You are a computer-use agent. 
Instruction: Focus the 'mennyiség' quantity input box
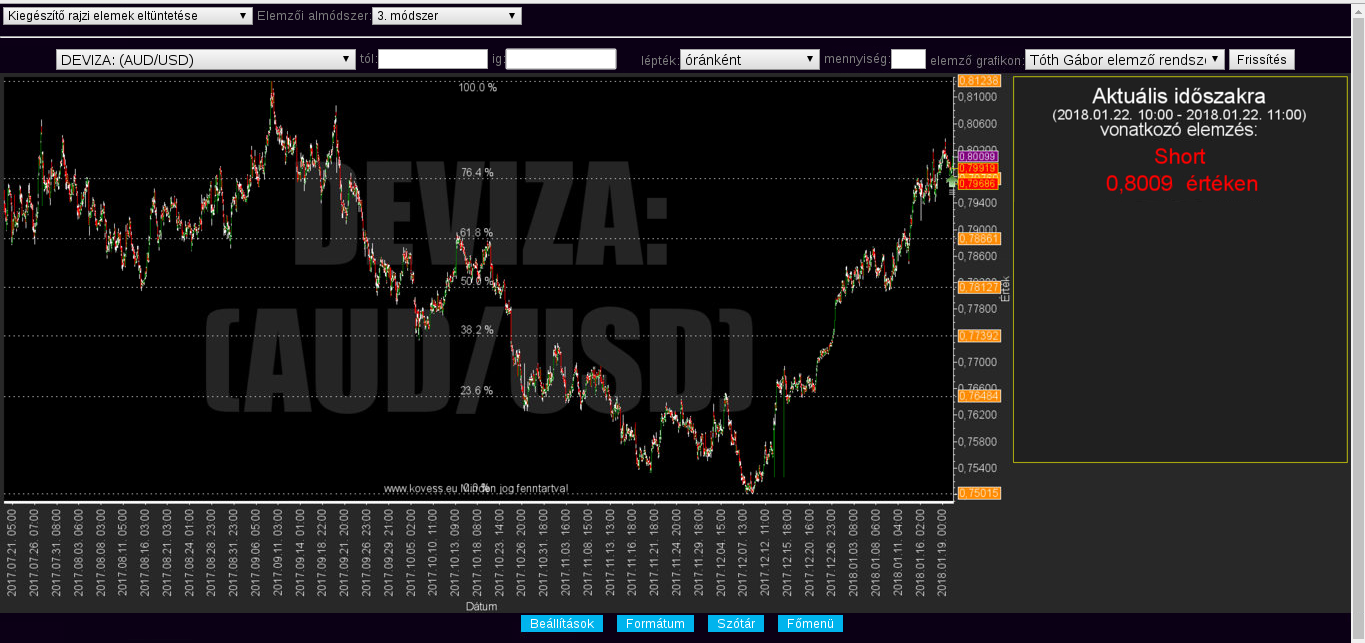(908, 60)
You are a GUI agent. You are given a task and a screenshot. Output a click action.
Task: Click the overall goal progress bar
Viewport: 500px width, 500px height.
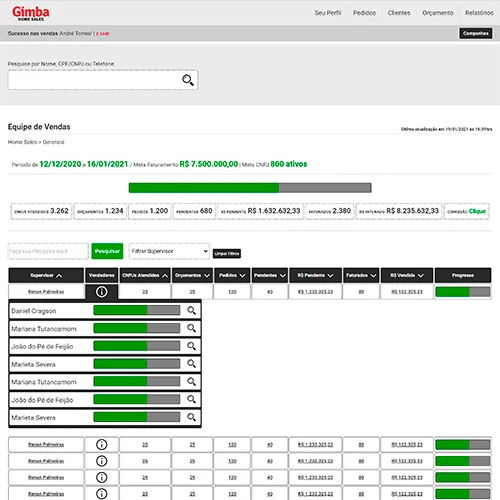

##########

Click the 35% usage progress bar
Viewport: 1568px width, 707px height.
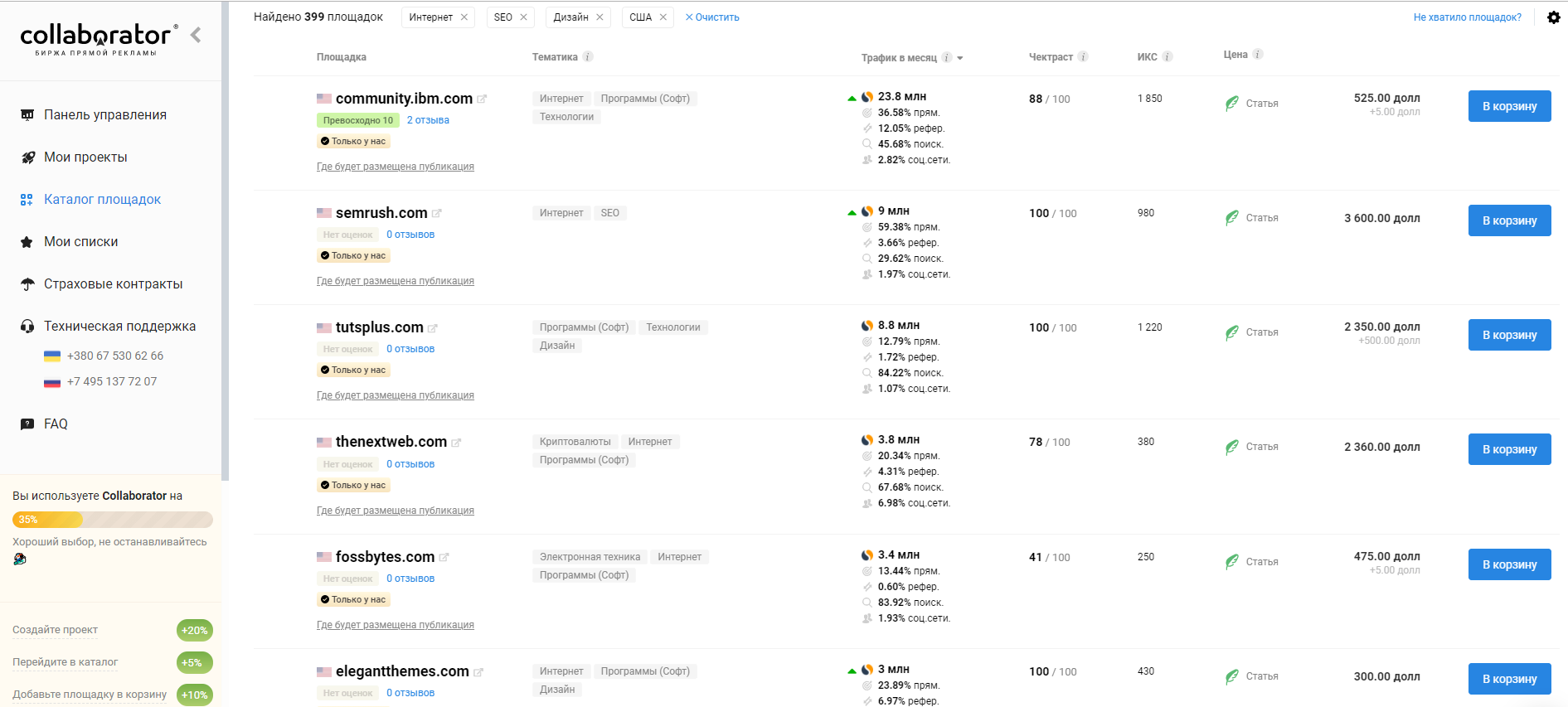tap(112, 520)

##########

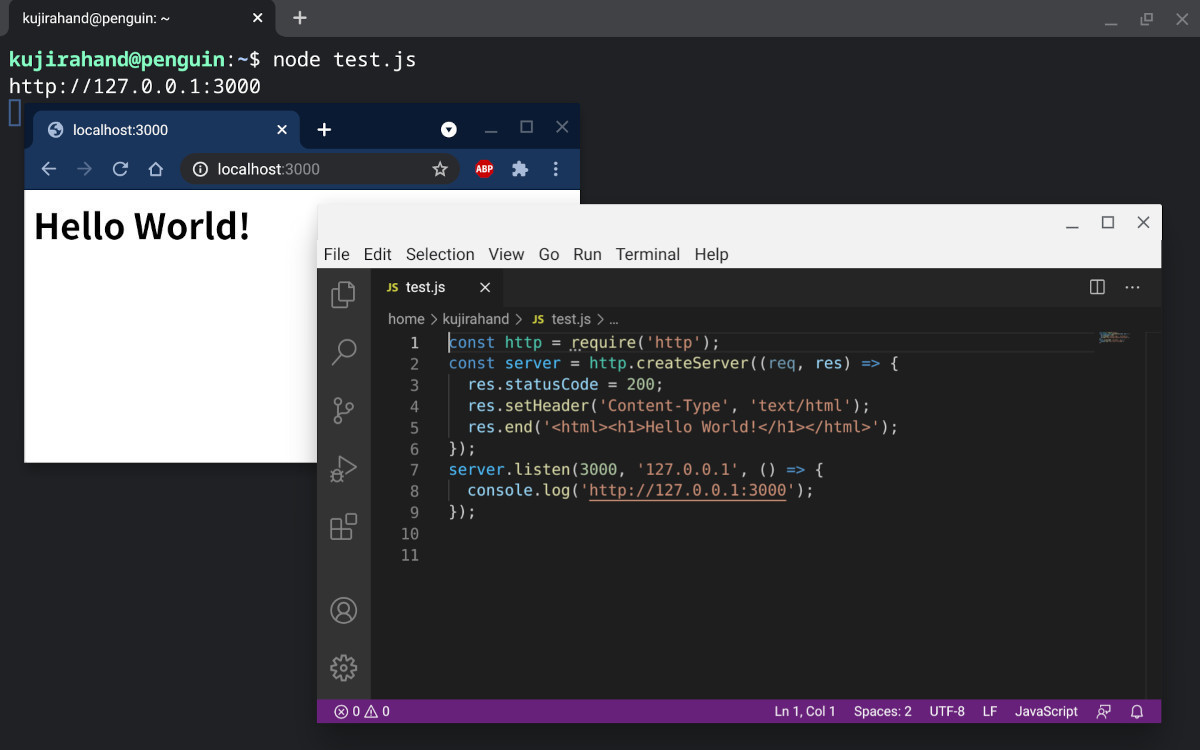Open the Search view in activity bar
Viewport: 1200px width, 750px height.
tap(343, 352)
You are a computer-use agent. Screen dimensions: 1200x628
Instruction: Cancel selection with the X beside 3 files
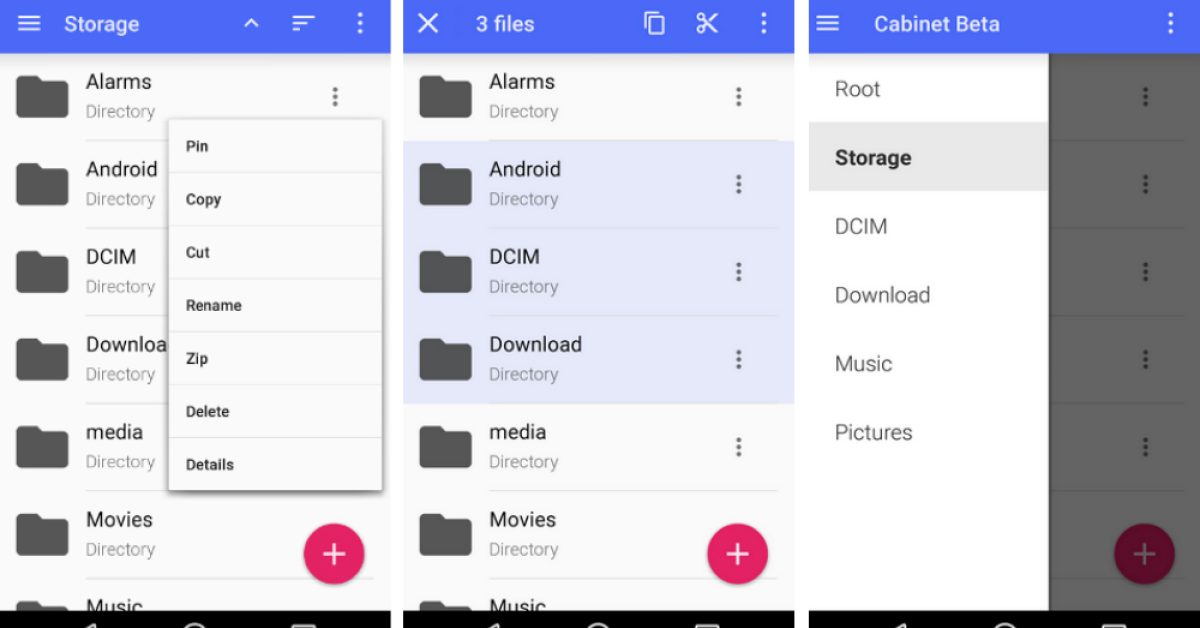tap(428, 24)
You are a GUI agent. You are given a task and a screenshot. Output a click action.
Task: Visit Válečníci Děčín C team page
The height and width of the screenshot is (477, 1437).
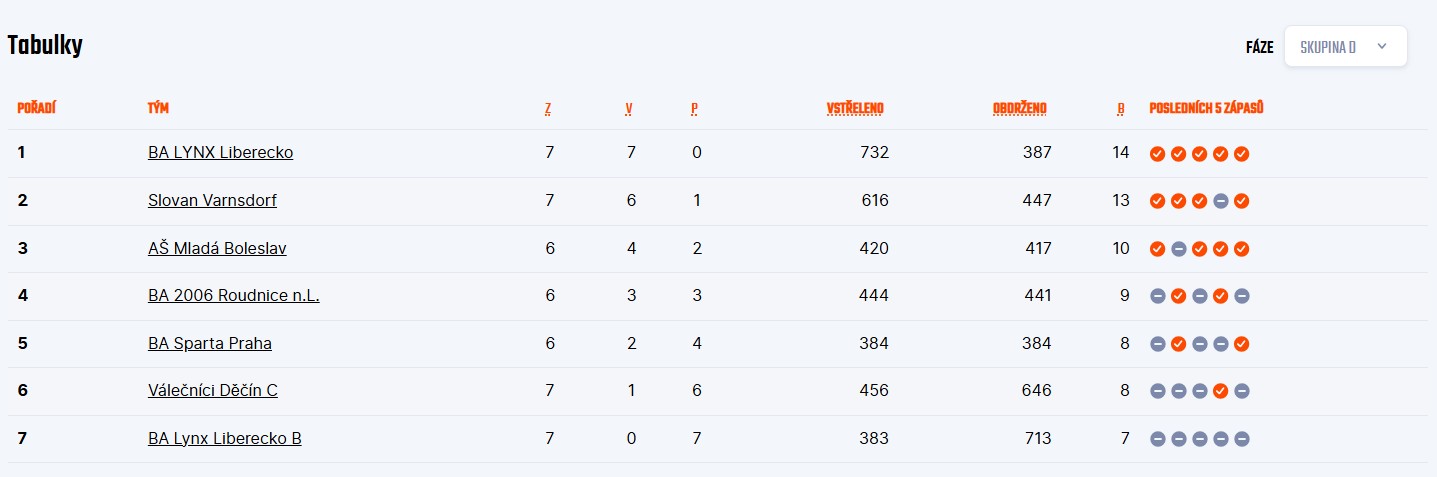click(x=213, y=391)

##########

- _Work instruction_:
Return every line from the entries above that contains the word "computer".

- _Solution_:
You are a computer-use agent. 
You are a computer-use agent. Screen dimensions: 1200x628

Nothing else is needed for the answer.